5 Then at last the Lord Almighty himself will be their crowning glory, the diadem of beauty to his people who are left. 6 He will give a longing for justice to your judges and great courage to your soldiers who are battling to the last before your gates. 7 But Jerusalem is now led by drunks! Her priests and prophets reel and stagger, making stupid errors and mistakes. 8 Their tables are covered with vomit; filth is everywhere.
9 “Who does Isaiah think he is,” the people say, “to speak to us like this! Are we little children, barely old enough to talk? 10 He tells us everything over and over again, a line at a time and in such simple words!”
11 But they won’t listen; the only language they can understand is punishment! So God will punish them by sending against them foreigners who speak strange gibberish! Only then will they listen to him! 12 They could have rest in their own land if they would obey him, if they were kind and good. He told them that, but they wouldn’t listen to him. 13 So the Lord will spell it out for them again, repeating it over and over in simple words whenever he can; yet over this simple, straightforward message they will stumble and fall and be broken, trapped and captured.
14 Therefore hear the word of the Lord, you scoffing rulers in Jerusalem:
15 You have struck a bargain with death, you say, and sold yourselves to the devil[aa] in exchange for his protection against the Assyrians. “They can never touch us,” you say, “for we are under the care of one who will deceive and fool them.”
16 But the Lord God says, “See, I am placing a Foundation Stone in Zion—a firm, tested, precious Cornerstone that is safe to build on. He who believes need never run away again. 17 I will take the line and plummet of justice to check the foundation wall you built; it looks so fine, but it is so weak a storm of hail will knock it down! The enemy will come like a flood and sweep it away, and you will be drowned. 18 I will cancel your agreement of compromise with death and the devil, so when the terrible enemy floods in, you will be trampled into the ground. 19 Again and again that flood will come and carry you off, until at last the unmixed horror of the truth of my warnings will finally dawn on you.”
20 The bed you have made is far too short to lie on; the blankets are too narrow to cover you. 21 The Lord will come suddenly and in anger, as at Mount Perazim and Gibeon, to do a strange, unusual thing—to destroy his own people! 22 So scoff no more, lest your punishment be made even greater, for the Lord God has plainly told me that he is determined to crush you.
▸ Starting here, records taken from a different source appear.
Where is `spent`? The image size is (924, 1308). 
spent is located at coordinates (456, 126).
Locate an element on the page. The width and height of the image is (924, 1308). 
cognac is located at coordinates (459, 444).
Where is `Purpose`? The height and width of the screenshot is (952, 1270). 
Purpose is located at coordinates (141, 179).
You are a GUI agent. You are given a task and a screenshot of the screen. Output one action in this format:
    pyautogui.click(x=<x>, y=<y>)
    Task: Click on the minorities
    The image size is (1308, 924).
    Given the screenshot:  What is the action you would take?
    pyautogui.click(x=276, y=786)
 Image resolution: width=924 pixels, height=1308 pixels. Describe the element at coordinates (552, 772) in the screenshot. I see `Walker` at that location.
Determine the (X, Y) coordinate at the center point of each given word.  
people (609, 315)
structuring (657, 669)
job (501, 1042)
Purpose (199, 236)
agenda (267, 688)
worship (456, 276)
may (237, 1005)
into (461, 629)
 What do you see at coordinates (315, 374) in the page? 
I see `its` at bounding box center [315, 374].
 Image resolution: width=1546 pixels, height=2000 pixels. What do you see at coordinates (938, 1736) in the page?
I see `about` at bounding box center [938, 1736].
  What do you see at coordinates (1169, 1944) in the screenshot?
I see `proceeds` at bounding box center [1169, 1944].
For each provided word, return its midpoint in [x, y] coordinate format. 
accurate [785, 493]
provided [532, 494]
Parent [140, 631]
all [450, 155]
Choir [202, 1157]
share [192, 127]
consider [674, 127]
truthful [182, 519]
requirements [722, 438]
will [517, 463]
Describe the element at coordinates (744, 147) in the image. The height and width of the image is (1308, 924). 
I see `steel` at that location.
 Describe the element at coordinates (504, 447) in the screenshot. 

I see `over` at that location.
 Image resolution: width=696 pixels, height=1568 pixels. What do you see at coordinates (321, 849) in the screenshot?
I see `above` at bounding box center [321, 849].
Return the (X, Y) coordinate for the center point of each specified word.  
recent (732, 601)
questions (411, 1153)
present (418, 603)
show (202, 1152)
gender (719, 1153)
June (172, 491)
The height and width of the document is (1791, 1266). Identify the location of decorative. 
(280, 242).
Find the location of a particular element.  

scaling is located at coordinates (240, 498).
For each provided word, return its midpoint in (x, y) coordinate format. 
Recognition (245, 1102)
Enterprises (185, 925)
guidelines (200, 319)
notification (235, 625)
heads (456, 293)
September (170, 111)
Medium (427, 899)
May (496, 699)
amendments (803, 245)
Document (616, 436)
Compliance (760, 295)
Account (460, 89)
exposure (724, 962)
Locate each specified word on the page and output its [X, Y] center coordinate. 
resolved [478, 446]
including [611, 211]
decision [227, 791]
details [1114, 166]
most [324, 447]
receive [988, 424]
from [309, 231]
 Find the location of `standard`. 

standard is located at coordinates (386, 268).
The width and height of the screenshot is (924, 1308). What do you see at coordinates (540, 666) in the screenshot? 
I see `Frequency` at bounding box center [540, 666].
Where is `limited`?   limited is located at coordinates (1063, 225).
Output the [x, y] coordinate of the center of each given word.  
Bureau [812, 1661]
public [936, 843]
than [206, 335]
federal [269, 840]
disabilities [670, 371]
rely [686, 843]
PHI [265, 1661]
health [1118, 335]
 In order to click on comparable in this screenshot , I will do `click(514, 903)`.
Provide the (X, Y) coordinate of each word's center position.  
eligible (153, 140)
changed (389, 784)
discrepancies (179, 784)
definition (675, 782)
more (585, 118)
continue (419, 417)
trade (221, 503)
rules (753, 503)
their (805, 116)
23-24 Listen to me, listen as I plead: Does a farmer always plow and never sow? Is he forever harrowing the soil and never planting it? 25 Does he not finally plant his many kinds of grain, each in its own section of his land? 26 He knows just what to do, for God has made him see and understand. 27 He doesn’t thresh all grains the same. A sledge is never used on dill, but it is beaten with a stick. A threshing wheel is never rolled on cummin, but it is beaten softly with a flail. 28 Bread grain is easily crushed, so he doesn’t keep on pounding it. 29 The Lord Almighty is a wonderful teacher and gives the farmer wisdom.